Selected extract

╭──

Dive deeper with THE HEAVENLY MAN

When it comes to knowing Christ, are you tired of splashing around in the kiddie pool? This year, if you want to dive deeper in your Christian experience, pick up a copy of The Heavenly Man (Monarch Books, 2002).

This story by Paul Hattaway of Asia Harvest Mission chronicles the tribulations and victories of Chinese evangelist Liu Zhenying, better known as Brother Yun. The title of the book comes from his first arrest by Chinese authorities. As he was be being interrogated and beaten, they asked him where he was from. Pastor Zhenying shouted: “I am a heavenly man!” For his refusal to stop preaching the gospel,  Brother Yun was locked away on three occasions, spending years in prison. Many of his guards came to faith in Christ, as did other prisoners. During his first stint in prison, he refused to eat or drink, laying immobile for 74 days. While that appears medically impossible, who are we to discount what God can do? In the same vein is Yun’s miraculous escape from prison, reminiscent of Peter in the Book of Acts.

There are several “take aways” after reading The Heavenly Man:

1. Memorize the Word of God. Often, Brother Yun was locked away by himself with no Bible. He had to rely upon what he had committed to memory. How well would we as Western Christians fare if the only Scripture portions we had were what was in our head?

2. Expect hardship for the sake of Christ. Sure, as a missionary to Africa I’ve known some hardship, including several bouts with malaria, but I’ve grown accustomed to comfort as the norm. The prosperity message is so seductive because it teaches us to expect “first class treatment” as children of the King. Brother Yun’s story is a reminder that the way of the Cross is not an easy way, and we shouldn’t expect it to be so. Php. 3:10 records the words of Paul, who prays for the privilege of sharing in “the fellowship of his (Christ’s) sufferings.” We cite the verse, but when God actually answers that prayer, we get angry. Chinese believers like Brother Yun remind us that only through suffering do we grow deep in our faith.

╰──

Information shown
╭──

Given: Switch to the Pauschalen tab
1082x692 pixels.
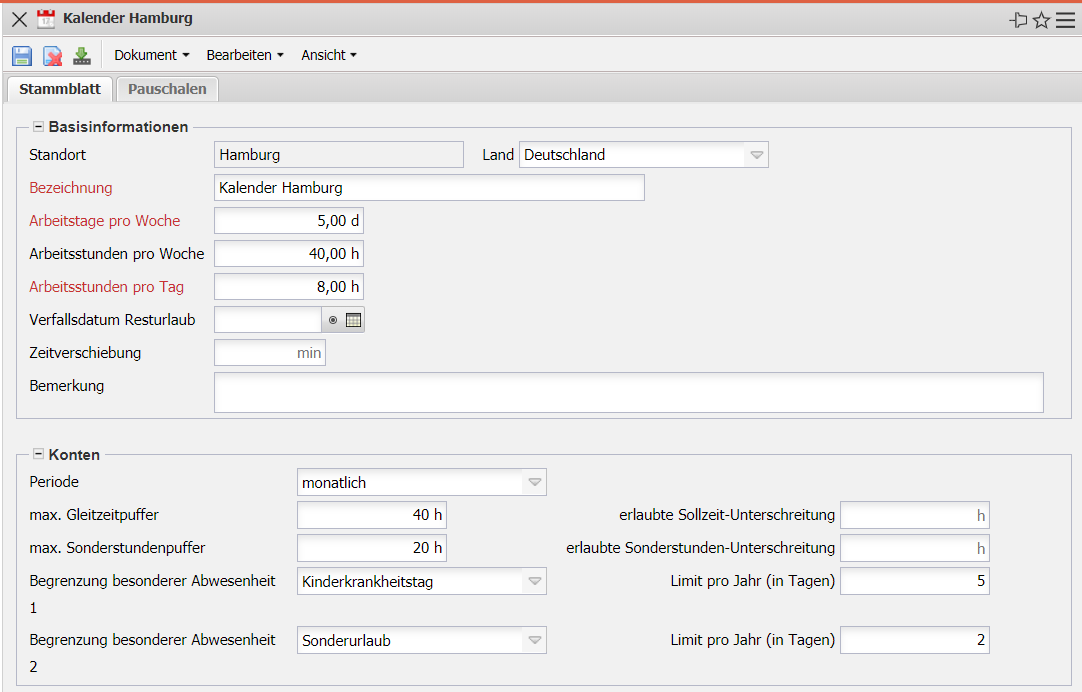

╰──

Check your understanding
A. According to the review of The Heavenly Man, for how many days did Brother Yun refuse to eat or drink during his first stint in prison?
B. Extend the review of The Heavenly Man, picking up after its last sentence.

Answers to this exercise
A. 74 days.

B.
3. Don’t worry about your children. God will take care of them. It’s incredible to see what Brother Yun’s family went through. His wife and two young children in many ways suffered more than he did. While he was in prison, they had to fend for themselves. This included not having enough food, wearing worn out clothes and often hiding from the authorities. One would expect the children as they grew older to grow bitter toward God, yet his son and daughter grew strong in their faith. They understood that their family was a team and served a bigger cause than themselves. Sometimes Christian parents called by God to serve overseas will resist the call fearing that it may cause deprivation for their children, turning them away from God. Yet Brother Yun’s story is a reminder that if we obey the Lord, God will take care of our kids. When we model obedience to God to them, that will have a positive impact.

By the end of the book, I’ll admit that my Christian faith in comparison seemed shallow. In 2012, I want to start diving on the deep end of the pool. Thanks, Brother Yun, for showing me the way.